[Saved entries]
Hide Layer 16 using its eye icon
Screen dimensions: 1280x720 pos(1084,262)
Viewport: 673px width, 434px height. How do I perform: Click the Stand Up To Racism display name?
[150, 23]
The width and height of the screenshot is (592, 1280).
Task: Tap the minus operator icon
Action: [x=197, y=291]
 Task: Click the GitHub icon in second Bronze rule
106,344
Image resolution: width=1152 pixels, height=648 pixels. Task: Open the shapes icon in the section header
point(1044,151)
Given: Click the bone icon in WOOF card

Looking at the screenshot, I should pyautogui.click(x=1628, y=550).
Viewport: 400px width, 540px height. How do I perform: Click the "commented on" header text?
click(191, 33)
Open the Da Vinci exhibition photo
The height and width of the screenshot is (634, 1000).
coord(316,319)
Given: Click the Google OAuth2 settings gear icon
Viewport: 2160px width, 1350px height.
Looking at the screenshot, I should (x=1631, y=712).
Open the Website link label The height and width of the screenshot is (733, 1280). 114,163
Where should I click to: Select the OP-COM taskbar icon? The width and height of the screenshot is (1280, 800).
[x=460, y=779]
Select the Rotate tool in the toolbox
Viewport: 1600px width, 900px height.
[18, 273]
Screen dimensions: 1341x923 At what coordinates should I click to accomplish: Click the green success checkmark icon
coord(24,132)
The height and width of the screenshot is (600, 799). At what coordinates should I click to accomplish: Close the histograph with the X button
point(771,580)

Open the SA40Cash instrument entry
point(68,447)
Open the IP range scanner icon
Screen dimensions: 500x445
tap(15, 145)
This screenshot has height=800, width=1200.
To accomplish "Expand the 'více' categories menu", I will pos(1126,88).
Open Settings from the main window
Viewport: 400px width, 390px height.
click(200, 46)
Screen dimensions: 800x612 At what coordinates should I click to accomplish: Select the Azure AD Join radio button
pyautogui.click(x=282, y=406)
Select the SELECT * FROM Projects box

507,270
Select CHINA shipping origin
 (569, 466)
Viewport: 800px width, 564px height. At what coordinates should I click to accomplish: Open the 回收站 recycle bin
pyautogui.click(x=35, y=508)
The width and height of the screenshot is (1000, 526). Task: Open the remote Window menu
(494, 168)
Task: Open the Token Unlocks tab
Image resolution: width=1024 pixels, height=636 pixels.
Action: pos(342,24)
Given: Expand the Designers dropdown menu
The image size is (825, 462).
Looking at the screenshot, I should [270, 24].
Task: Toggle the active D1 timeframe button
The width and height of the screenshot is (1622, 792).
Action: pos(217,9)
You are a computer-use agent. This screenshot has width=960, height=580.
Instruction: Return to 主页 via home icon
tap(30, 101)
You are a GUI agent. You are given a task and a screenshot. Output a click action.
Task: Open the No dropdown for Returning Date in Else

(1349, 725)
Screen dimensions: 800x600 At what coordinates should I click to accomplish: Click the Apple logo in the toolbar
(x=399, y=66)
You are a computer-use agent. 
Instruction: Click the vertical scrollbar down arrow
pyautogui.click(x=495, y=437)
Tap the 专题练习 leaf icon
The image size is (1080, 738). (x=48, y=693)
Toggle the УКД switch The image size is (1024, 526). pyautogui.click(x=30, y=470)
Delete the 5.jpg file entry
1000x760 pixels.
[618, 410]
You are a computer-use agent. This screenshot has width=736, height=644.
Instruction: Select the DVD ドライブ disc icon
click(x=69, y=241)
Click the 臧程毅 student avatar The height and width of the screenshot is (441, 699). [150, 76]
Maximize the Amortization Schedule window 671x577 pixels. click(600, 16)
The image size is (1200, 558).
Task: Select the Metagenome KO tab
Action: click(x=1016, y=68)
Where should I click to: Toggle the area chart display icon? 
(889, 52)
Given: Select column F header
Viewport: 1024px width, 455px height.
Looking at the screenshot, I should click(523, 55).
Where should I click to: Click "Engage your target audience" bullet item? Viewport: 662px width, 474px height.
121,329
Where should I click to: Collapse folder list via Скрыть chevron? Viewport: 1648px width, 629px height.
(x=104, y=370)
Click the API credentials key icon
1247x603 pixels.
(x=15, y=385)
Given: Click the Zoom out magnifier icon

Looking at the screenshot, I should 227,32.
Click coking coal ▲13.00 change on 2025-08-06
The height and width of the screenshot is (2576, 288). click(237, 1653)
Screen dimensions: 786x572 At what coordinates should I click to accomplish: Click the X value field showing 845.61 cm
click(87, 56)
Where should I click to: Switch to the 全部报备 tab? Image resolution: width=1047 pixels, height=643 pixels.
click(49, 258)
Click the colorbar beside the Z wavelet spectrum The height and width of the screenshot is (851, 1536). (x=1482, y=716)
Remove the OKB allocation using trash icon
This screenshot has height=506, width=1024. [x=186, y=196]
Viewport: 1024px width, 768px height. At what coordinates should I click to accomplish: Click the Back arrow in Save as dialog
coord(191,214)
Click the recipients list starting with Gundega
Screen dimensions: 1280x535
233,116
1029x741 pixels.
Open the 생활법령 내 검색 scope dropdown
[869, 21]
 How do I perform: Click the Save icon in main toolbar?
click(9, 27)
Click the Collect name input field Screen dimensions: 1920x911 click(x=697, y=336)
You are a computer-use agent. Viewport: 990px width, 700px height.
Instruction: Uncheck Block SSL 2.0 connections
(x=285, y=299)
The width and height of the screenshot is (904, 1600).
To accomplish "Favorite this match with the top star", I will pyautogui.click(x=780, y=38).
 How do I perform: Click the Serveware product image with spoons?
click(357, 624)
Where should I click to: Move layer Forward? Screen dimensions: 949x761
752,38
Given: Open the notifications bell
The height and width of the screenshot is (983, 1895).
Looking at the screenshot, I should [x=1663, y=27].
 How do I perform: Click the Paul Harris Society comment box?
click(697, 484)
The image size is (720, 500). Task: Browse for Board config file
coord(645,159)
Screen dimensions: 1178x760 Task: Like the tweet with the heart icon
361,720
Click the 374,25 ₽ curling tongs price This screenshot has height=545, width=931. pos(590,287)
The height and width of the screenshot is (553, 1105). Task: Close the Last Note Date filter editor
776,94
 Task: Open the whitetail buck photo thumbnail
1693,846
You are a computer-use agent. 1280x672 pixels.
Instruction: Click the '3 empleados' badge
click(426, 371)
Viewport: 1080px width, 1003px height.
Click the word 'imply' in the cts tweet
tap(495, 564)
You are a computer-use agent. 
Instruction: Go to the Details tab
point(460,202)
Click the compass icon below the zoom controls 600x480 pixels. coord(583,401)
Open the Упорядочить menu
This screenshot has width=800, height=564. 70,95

▸ **What needs to be done**
Look through the records and copy down every line that holds "computer".

▸ **Expected output**
You are a computer-use agent. This screenshot has width=960, height=580.
You are a computer-use agent. 
You are a computer-use agent. This screenshot has width=736, height=644.
You are a computer-use agent. Viewport: 990px width, 700px height.
You are a computer-use agent. 1280x672 pixels.
You are a computer-use agent. 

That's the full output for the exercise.